GIFARについてやや勘違いをしていました。GIFARファイルをブラウザで表示するだけで、含まれているアプレットが動くのかと思っていました。

これってけっこう勘違いされてそうな気がするんだが...
え?当たり前?もしかして自分だけ?

指摘されているのは「jarファイルをGIFファイルとして偽装できる」というだけであって、ブラウザの脆弱性とかを指摘しているわけではないんだ。

実際にBlack Hat Japan 2008 でGIFARについて発表したネイサン・マクフィーターは、

もし、このGIFARファイルを攻撃対象のコンピュータのローカルファイルシステムに送り込むことができ、そのファイルが格納されたパスをあらかじめ知ることができるならば、Webページなどを通じて被害者のコンピュータ内にあるGIFARファイルをJARファイルとして起動することができる。


と言っている。
でもよく考えたら、もしGIFARファイルをブラウザで表示させるだけで、Appletが動くんなら被害は甚大でもっと大騒ぎになってそうだ。

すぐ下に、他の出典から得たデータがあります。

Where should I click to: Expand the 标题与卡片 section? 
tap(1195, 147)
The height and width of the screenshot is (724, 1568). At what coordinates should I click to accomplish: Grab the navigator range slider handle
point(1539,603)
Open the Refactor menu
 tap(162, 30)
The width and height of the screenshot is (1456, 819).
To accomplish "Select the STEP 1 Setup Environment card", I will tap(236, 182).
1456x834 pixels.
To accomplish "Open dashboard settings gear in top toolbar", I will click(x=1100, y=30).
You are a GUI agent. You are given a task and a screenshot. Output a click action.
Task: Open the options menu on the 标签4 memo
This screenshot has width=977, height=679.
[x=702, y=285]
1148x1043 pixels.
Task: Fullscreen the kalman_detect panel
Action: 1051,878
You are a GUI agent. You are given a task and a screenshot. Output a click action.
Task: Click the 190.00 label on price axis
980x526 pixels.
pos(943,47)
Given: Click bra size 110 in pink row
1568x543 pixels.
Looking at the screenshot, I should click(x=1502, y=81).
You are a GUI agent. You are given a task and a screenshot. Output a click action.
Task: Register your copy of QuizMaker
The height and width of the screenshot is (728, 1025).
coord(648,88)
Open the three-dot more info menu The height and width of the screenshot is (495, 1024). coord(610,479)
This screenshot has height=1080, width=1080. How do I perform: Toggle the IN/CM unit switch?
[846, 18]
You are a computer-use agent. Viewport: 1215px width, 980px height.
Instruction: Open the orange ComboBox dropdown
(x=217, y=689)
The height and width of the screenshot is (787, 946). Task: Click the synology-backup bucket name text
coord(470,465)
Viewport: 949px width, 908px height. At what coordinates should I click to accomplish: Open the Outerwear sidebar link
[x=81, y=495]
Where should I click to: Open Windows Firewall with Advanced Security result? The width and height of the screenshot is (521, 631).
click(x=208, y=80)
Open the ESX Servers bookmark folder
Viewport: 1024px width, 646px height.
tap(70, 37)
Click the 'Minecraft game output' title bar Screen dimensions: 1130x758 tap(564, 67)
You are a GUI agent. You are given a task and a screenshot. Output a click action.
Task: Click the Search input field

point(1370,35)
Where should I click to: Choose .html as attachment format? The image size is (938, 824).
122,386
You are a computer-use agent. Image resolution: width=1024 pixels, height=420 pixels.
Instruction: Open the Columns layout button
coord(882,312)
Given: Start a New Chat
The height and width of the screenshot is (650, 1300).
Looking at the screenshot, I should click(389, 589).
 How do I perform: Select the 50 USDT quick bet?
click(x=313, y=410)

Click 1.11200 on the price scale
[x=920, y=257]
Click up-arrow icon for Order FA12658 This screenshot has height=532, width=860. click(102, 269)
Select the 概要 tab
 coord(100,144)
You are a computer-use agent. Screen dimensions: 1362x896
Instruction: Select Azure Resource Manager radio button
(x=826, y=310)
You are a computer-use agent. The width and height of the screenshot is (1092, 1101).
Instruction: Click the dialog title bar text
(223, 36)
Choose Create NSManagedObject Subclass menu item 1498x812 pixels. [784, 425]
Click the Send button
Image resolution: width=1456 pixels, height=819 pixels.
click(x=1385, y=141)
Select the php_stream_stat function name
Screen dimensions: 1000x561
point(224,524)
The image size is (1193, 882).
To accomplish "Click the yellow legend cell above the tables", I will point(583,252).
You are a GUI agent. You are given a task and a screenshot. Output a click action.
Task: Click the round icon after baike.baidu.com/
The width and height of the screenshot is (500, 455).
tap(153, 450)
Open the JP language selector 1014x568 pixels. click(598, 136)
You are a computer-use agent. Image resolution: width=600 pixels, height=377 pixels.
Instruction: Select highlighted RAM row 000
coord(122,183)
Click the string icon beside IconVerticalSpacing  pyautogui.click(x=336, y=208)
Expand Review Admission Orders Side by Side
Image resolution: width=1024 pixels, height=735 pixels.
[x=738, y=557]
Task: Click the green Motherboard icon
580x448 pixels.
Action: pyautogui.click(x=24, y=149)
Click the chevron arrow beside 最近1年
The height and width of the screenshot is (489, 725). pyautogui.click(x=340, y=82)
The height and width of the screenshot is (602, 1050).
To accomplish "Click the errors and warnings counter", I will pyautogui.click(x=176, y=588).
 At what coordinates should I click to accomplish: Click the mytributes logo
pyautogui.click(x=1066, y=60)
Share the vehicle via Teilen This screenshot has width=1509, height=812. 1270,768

まず、ものすごく単純なApplet (AppletTest1.class)をつくってみた。これは単にダイアログを表示するだけのもの。これを Applettest.jar で固め、サーバに配置して以下のようなHTMLを作成してブラウザからアクセス。

結果はこうなる。

では、これをGIFARにしてみよう。earth.gifという地球の画像にこのjarのバイナリパターンを追加。

ファイルの先頭は「GIF89a」から始まっていて、これはGIFファイルであることを示している。

そして、ここからがjarの実体。「PK」から始まっている。

実際、これはjarとして機能する。さきほどのHTMLを以下のように、archiveのパラメータをearth.gifに書き換えてみて、ブラウザからアクセスしてみてもさきほどと同じ結果が得られる。



次にHTMLを以下のように書き換えて、ただ画像を表示するだけにしてみる。



結果ただ画像が表示されるだけ....

あー、そうか。ここまで来てようやく気づいた。Appletタグがないので、ブラウザはアプレットとして動作させていないんだ。そりゃあ、そうか....ここまでしなきゃ気付かないのはバカすぎた。
要するに画像ファイルを偽装したjarファイルを、クライアントのキャッシュに保存される、あるいは、ユーザが明示的に画像と思って保存されることが問題なのであって、GIFARファイルののみで何かするわけではないんだ。複合的にその他の脆弱性とあいまって実際に驚異になるわけだ。

つまり、GIFARは「悪意あるコードを送り込む」方法としての一手法ということか。

ネイサン・マクフィーターは

Webページなどを通じて被害者のコンピュータ内にあるGIFARファイルをJARファイルとして起動することができる。

といっているがこれは一体どうやるのだろう。